Management of Asthma and Chronic Airflow Limitation: Conclusion
Theophylline has for decades been considered first-line therapy for acute exacerbations and for the maintenance treatment of asthma and COPD. This review presents evidence which suggests that theophylline offers little additional benefit to dose-optimized aerosol bronchodilators in the management of patients with acute exacerbations of asthma and COPD and in the maintenance therapy of asthma in adults and children. In COPD, a maintenance regimen may include theophylline if it can be demonstrated objectively, preferably by an N = 1 study, that benefit over and above that achieved by safer therapeutic modalities can be achieved.

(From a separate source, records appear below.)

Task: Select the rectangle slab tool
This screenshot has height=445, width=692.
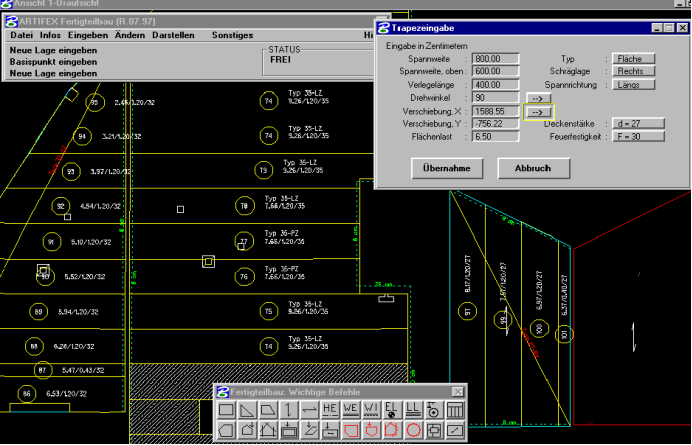Action: 226,410
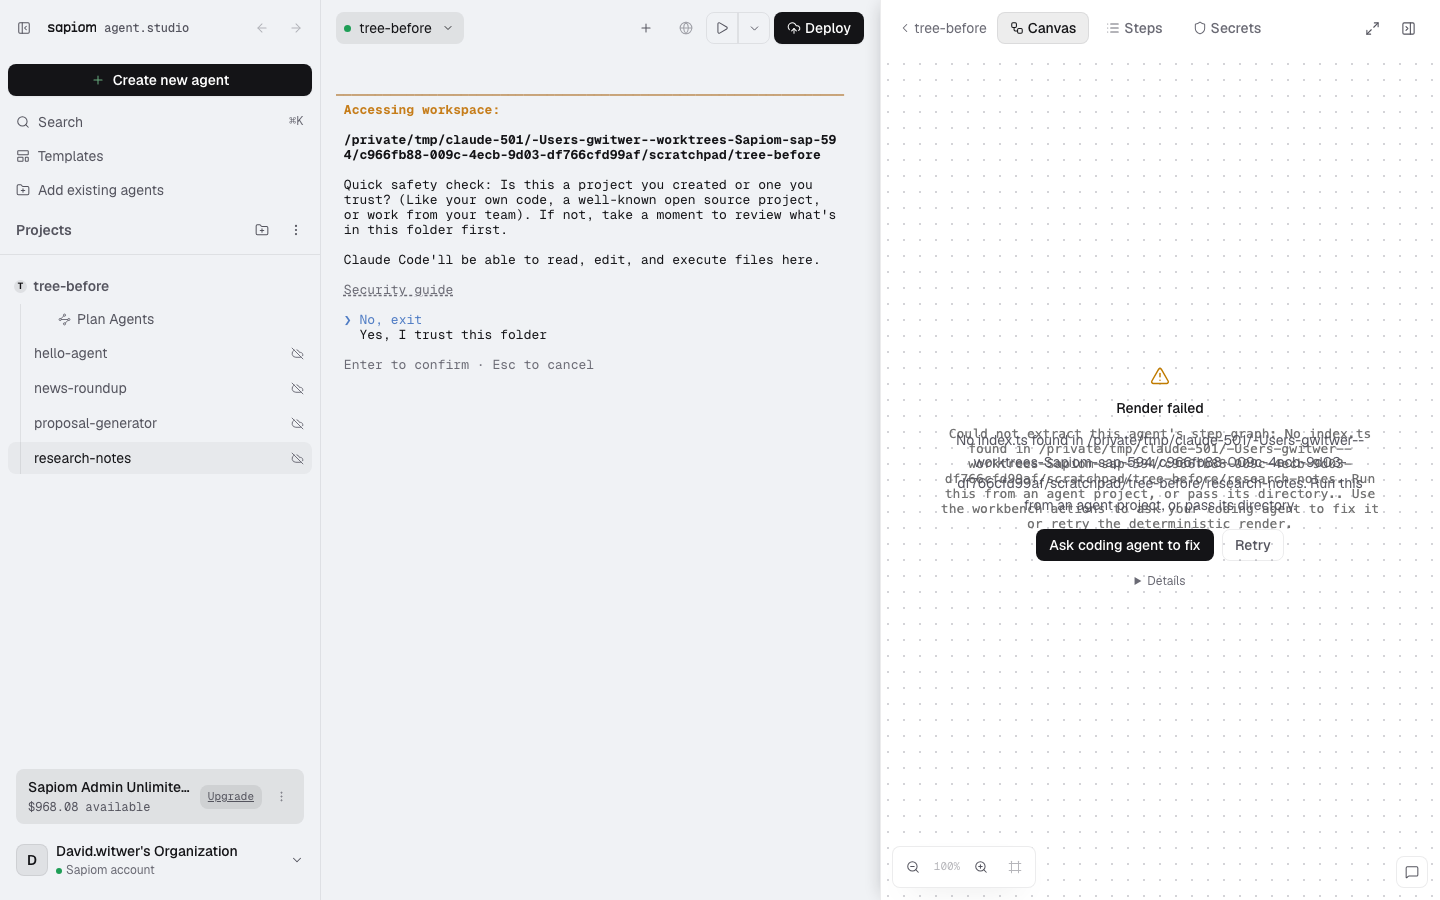The height and width of the screenshot is (900, 1440).
Task: Switch to the Secrets tab
Action: (1227, 28)
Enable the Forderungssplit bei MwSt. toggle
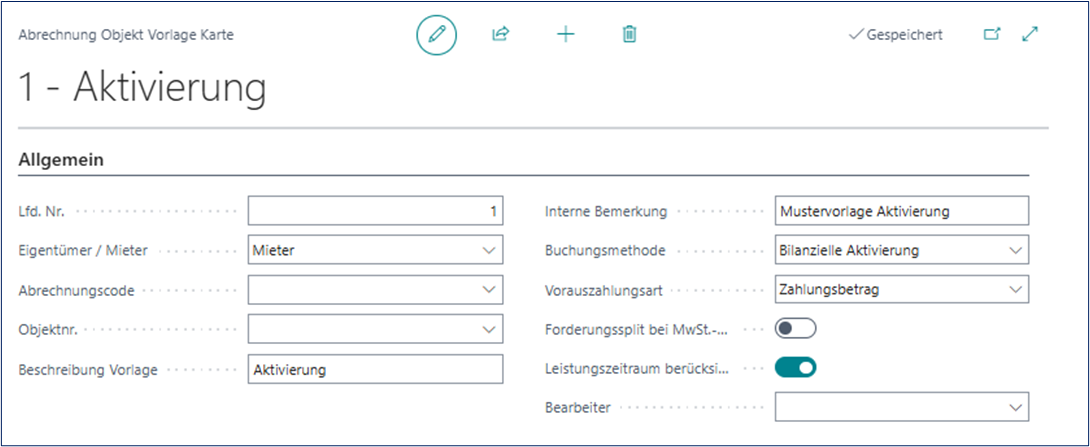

In contrast, the betaa adrenergic, anticholinergic and steroid aerosols used in patients with asthma or COPD provide a spectrum of therapeutic choices which address not only bronchoconstriction but also, in the case of inhaled corticosteroids, the central issue of airway inflammation underlying airflow limitation. These inhaled agents are, in general, more effective, while at the same time they are virtually free of significant adverse effects, and do not require serum level monitoring, thus providing considerable cost benefit. They should be considered first-line drugs of choice in the management of patients with asthma and COPD — buy asthma inhaler, while methylxanthines should be relegated to the position of third- or fourth-line drugs. If they are used at all, they should be used selectively, cautiously and with close patient supervision and serum theophylline monitoring, and only if objective evidence of benefit over and above that of dose optimized aerosol bronchodilators and anti-inflammatory prophylactic aerosols can be demonstrated.